SWE-bench assigns each task instance a specific version with respect to its repository. This version information is crucial for ensuring reproducible execution-based evaluation, as it determines the exact installation instructions needed for that repository.

How Versioning Works

When task instances are created, they are assigned a version based on the repository's state at the time of issue creation. This version information enables the evaluation harness to set up the correct environment for testing the proposed patch.

Tools for Version Management

General Purpose Tool: `get_versions.py`

The get_versions.py script is a general-purpose tool for retrieving version information.
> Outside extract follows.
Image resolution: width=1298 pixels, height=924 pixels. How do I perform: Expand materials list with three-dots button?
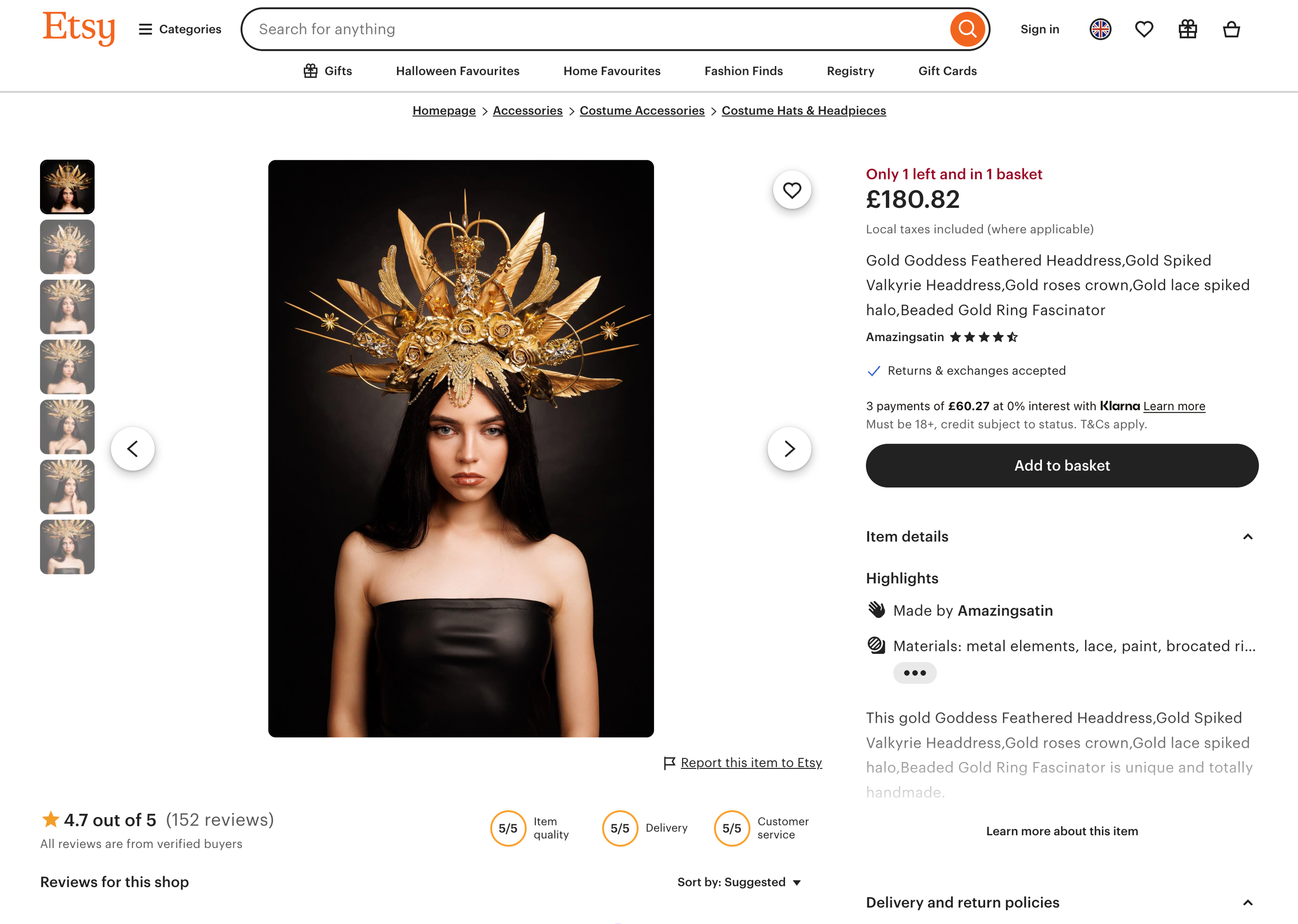point(915,673)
It can obtain versions through two methods:

Reading directly from the GitHub repository
Building the repository locally and locating appropriate version files

The script assigns each task instance a new version: <value> key/value pair in its metadata.

Usage

The script can be invoked via the run_get_version.sh wrapper script:

python get_versions.py \
    --instances_path   [Required] [folder] Path to candidate task instances \
    --retrieval_method [Required] [choice] Method to retrieve versions ("build", "mix", or "github") \
    --cleanup          [Required] [bool]   Remove testbed and conda environments upon task completion \
    --conda_env        [Required] [str]    Name of conda environment to run task installation within \
    --num_workers      [Required] [int]    Number of processes to parallelize on \
    --path_conda       [Required] [folder] Path to miniconda or anaconda installation \
    --output_dir       [Required] [folder] Path to directory to write versioned task instances to \
    --testbed          [Required] [folder] Path to testbed directory, for cloning GitHub repos to

Repository-Specific Version Extraction

For certain repositories, SWE-bench provides specialized scripts in the extract_web/ directory that crawl the package's website to find versions and their cutoff dates.

These scripts (like get_versions_*.py) can be adapted to other repositories to check task instances' creation_date against the version dates.

Integration with Evaluation

The version information is used by the evaluation harness to:

Set up the correct Docker environment for each task
Install the proper dependencies based on the version
Ensure consistent evaluation conditions across runs

This versioning system is a key component in making SWE-bench evaluations reproducible and reliable.